Please refer to pandoc’s documentation for more information on inserting citations in pandoc’s documents and processing them with a filter.

Documentation

Haddock documentation for the exported API is available on Hackage:

http://hackage.haskell.org/package/citeproc-hs

Name parsing

The MODS parser has been optimized for bibtex input, especially for parsing names with affixes , dropping and non-dropping particles.

Suffixes should come after the family name:

    Brown, Jr., John W.

If a comma is needed before the suffix, an exclamation mark may be used:

    Brown,! Jr., John W.

Non-dropping particles are placed before the family name:

    von Hicks,! Jr., Michael

Dropping particles are placed after the given name:

    la Martine,! III, Martin B. de

See also the CSL specification:

http://citationstyles.org/downloads/specification.html#name-particles

Date parsing

The MODS parser, which is used to read all bibliograhic databases supported by bibutils, tries to parse dates, including seasons (expressed in English). An example of supported formats:

2010-01-31   (January 31, 2010)

2004-05      (May, 2004)

2001         (the year only)

Summer, 2001 (the season)

The DOI variable

If the DOI variable is prefixed by a doi: like:

    doi = {doi:10.1038/171737a0}

the processor will generate a link and produce this pandoc native representation:

   Link [Str "10.1038/171737a0"] ("http://dx.doi.org/10.1038/171737a0", "10.1038/171737a0")
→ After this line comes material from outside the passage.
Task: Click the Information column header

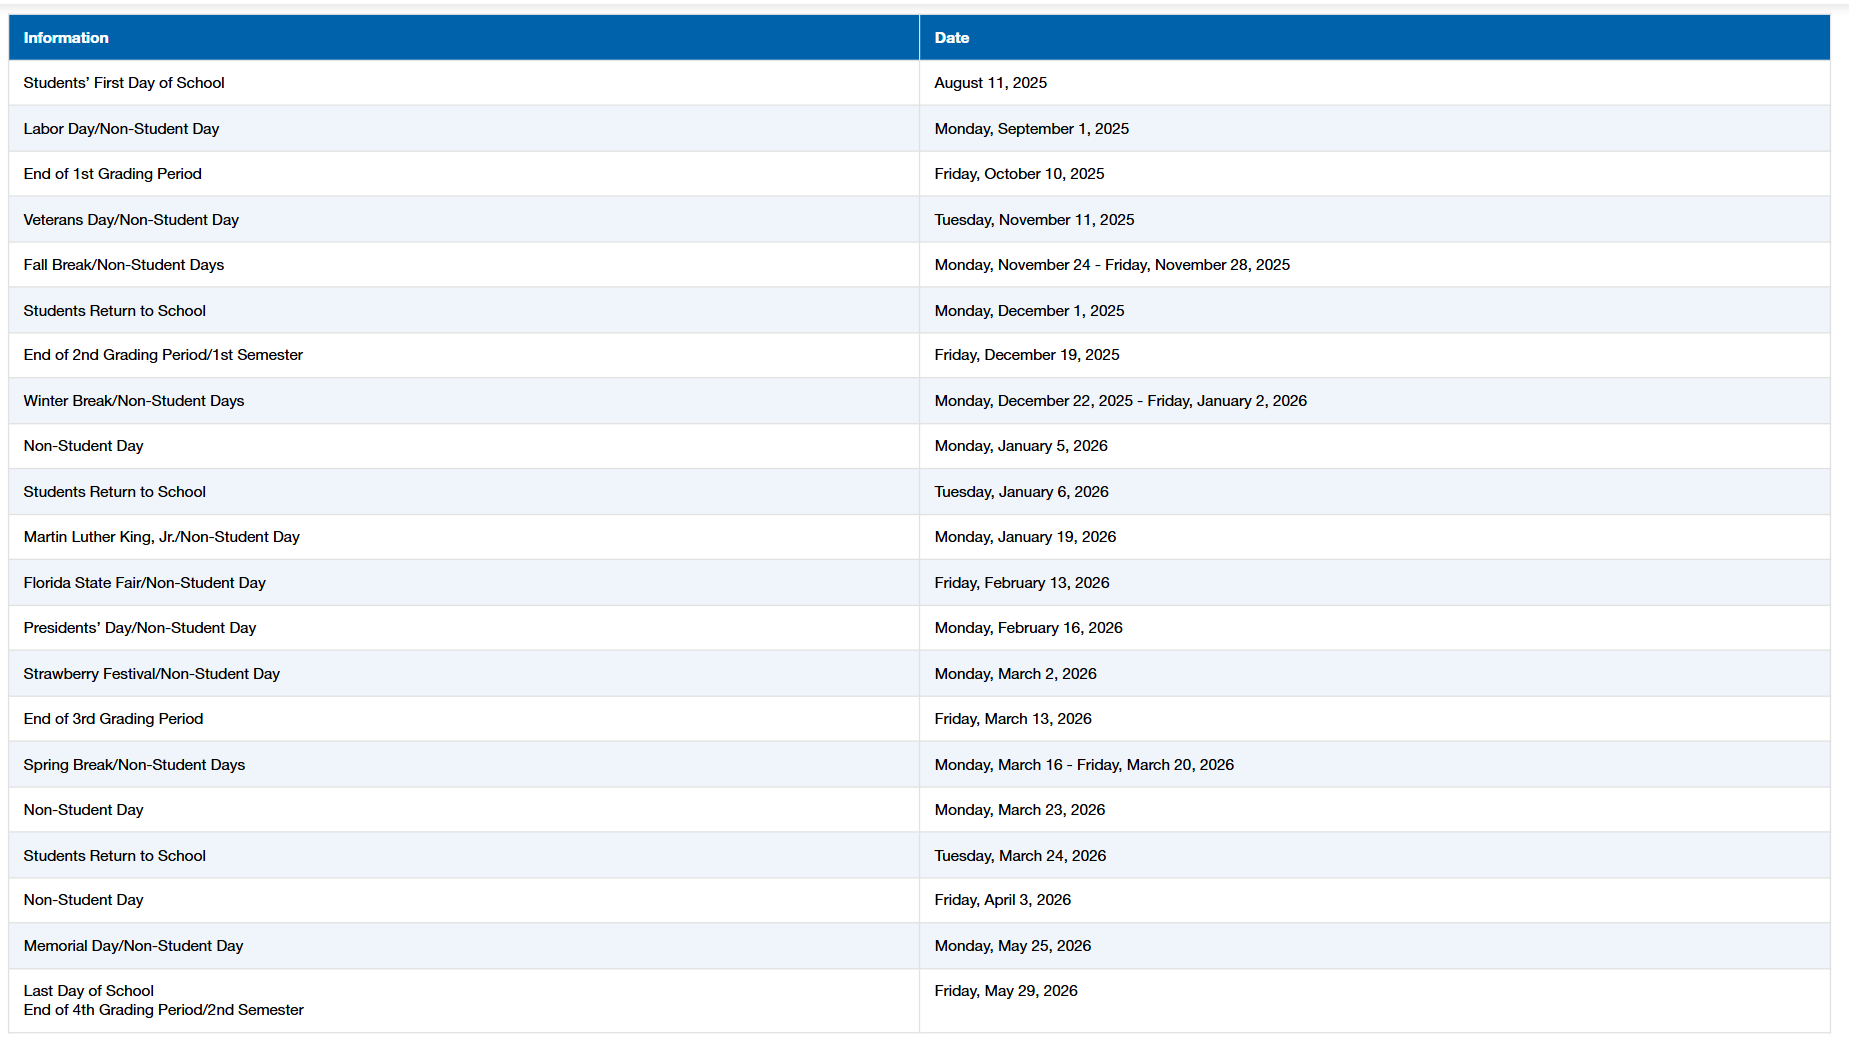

that produces a link like:

   <a href="http://dx.doi.org/10.1038/171737a0">10.1038/171737a0</a>

Running the test-suite

To run the test suite, you first need to grab it with mercurial by running, from the root directory of the citeproc-hs source tree:

    hg clone https://bitbucket.org/bdarcus/citeproc-test

You then need to grind human-readable test code into machine-readable form by running, in the citeproc-test directory, the following commands:

    cd citeproc-test
    ./processor.py -g
    cd ..

Then, from the root directory of citeproc-hs source tree, run:

    runhaskell test/test.hs

You may also specify a test group:

    runhaskell test/test.hs date

or a single test in a group:

    runhaskell test/test.hs date IgnoreNonexistentSort

To increase the debug messages edit test/test.hs and increase the Int parameter of runTS:

    runTS args 1 testDir

Known Issues

The CSL implementation is mostly but not entirely complete. Some of the missing features are meaningless in pandoc, the main target of citeproc-hs at the present time. Specifically the display attribute has not been implemented yet.

The citeproc-hs-0.3.9 release passes 586 out of 757 tests of the citeproc-test suite. The test-suite has been developed along with citeproc-js, and the failure of some of those tests is not meaningful for citeproc-hs.
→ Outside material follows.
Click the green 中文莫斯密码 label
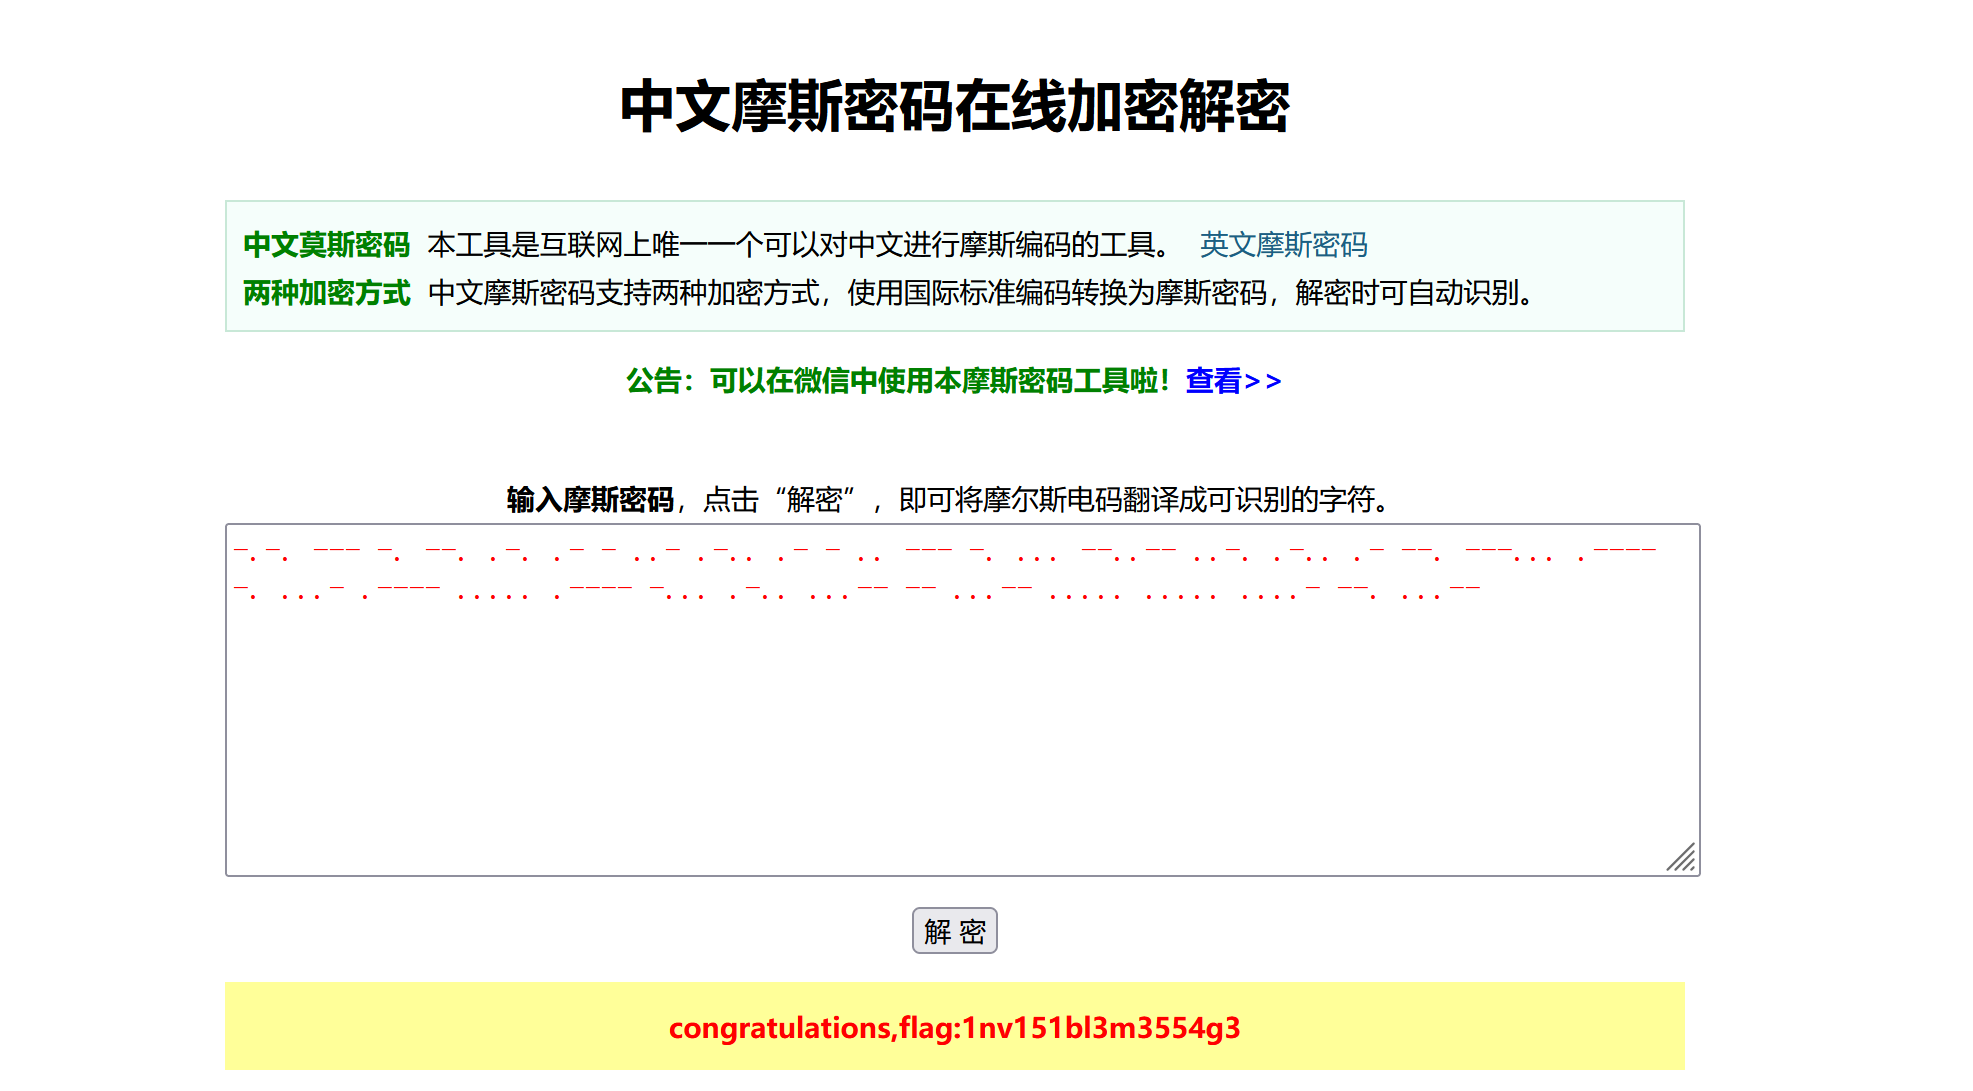1973x1091 pixels. click(326, 244)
The MODS parser may need some refinement.

Bug Reports

To submit bug reports you can use the Google code bug tracking system available at the following address:

http://code.google.com/p/citeproc-hs/issues

Credits

Bruce D’Arcus, the man behind CSL, Rintze Zelle, one of the main CSL developer, and Frank Bennett, the citeproc-js author, have been very kind and provided ideas, comments and suggestions that made it easier coding citeproc-hs.

John MacFarlane, the author of pandoc, has been very supportive of the project and provided a lot of useful feed back, comments and suggestions.

Author

Andrea Rossato

andrea.rossato at unitn.it

CSL
http://xbiblio.sourceforge.net/csl/
citeproc-js
https://bitbucket.org/fbennett/citeproc-js/wiki/Home
citeproc-test
http://bitbucket.org/bdarcus/citeproc-test
Zotero
http://www.zotero.org
Pandoc
http://johnmacfarlane.net/pandoc/
Bibutils
http://www.scripps.edu/~cdputnam/software/bibutils/
MODS
http://www.loc.gov/mods/

This software is released under a BSD-style license. See LICENSE for more details.
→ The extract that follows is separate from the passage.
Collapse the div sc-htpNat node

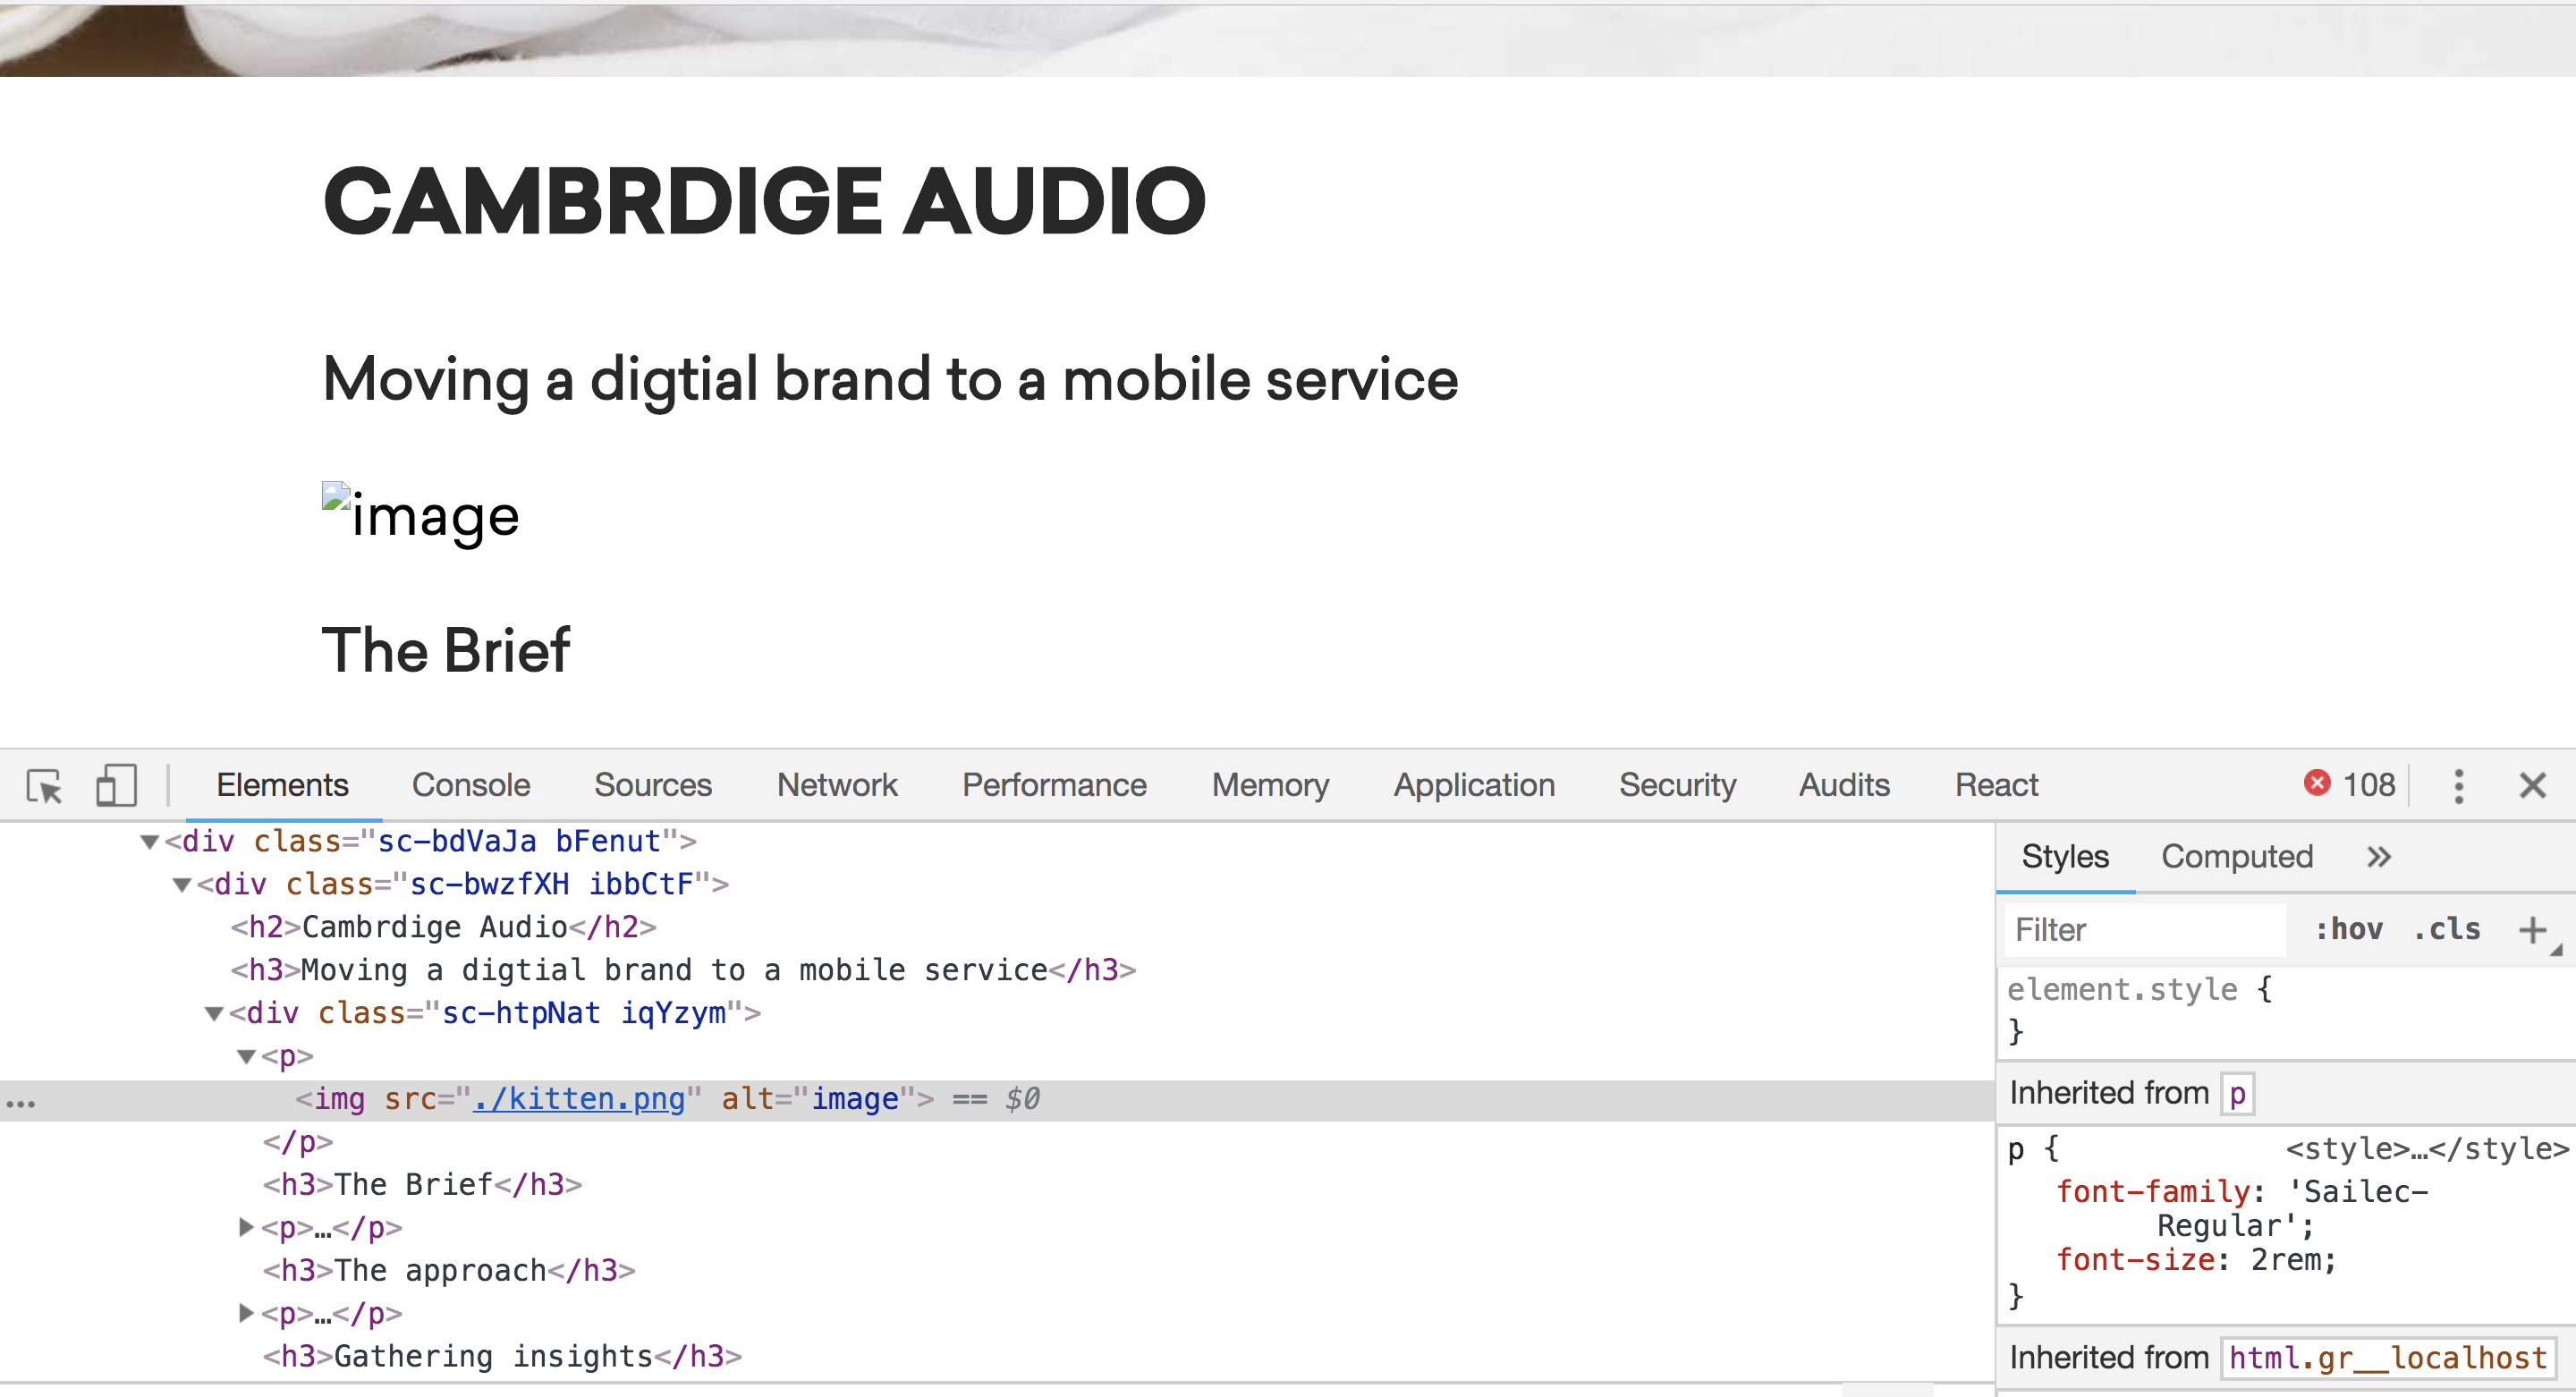point(214,1013)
This is an early, “alpha” release. It carries no warranties of any kind.

Copyright © 2008–2012 Andrea Rossato


  1. The JSON format is basically documented by citeproc implementations and is derived by the CSL scheme. More information can be read in the citeproc-js documentation:

    http://gsl-nagoya-u.net/http/pub/citeproc-doc.html#data-input

  2. The Metadata Object Description Schema (MODS) is an XML format which is used by bibutils to interconvert many different bibliographic database formats, like Bibtex, Endnote, and others.